INTERACTIONS BETWEEN DEEP AND SHALLOW GROUNDWATERS ON BASIN MARGINS – INSIGHTS FROM THE SELLAFIELD STUDY

Groundwaters in a coastal sandstone aquifer and underlying low permeability basement rocks were investigated at Sellafield in northwest England. Hydrogeological measurements were supported by geochemistry and geophysics, and groundwater flow concepts were quantified with numerical hydrodynamic models. The findings increase our knowledge about groundwater movements between basement and aquifer at the edge of a sedimentary basin.

There are two groundwater régimes in the basement rocks: relatively dense saline water originating from the deeper basinal part of the aquifer and gravity-driven fresh groundwaters originating as recharge in upland catchments.
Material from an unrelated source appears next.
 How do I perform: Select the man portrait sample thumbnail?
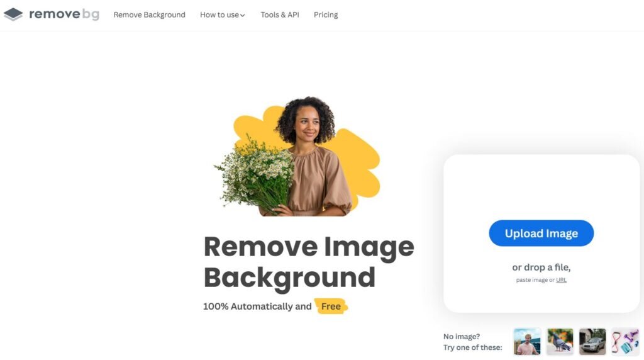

This is a contrast between geological fluids that are essentially stagnant and groundwaters that have been susceptible to the impacts of uplift, erosion and climate during the Tertiary and Quaternary periods.

Shallow groundwater in the aquifer is fed dominantly by direct recharge for which water quality depends on local factors at the surface. With increasing depth in the aquifer, groundwater generally becomes less mobile, older, and saline. Where the basement contact occurs at intermediate depths, the relative permeabilities and local structure control the transition between mobile and immobile water. External changes in climate and sea level have had a small impact on this interface over recent geological time. Where the aquifer is thicker and reaches greater depths, density may be the controlling factor in the groundwater column.

The overall picture is of groundwaters from different sources that are close to hydraulic equilibrium with present topography and climate. However basement groundwaters respond to these factors slower than the aquifer and are likely to contribute relict water to parts of the aquifer. This conceptual model has general significance for the evolution of groundwaters at basin margins and the present state of water quality, sedimentary diagenesis, and fracture mineralisation in these environments.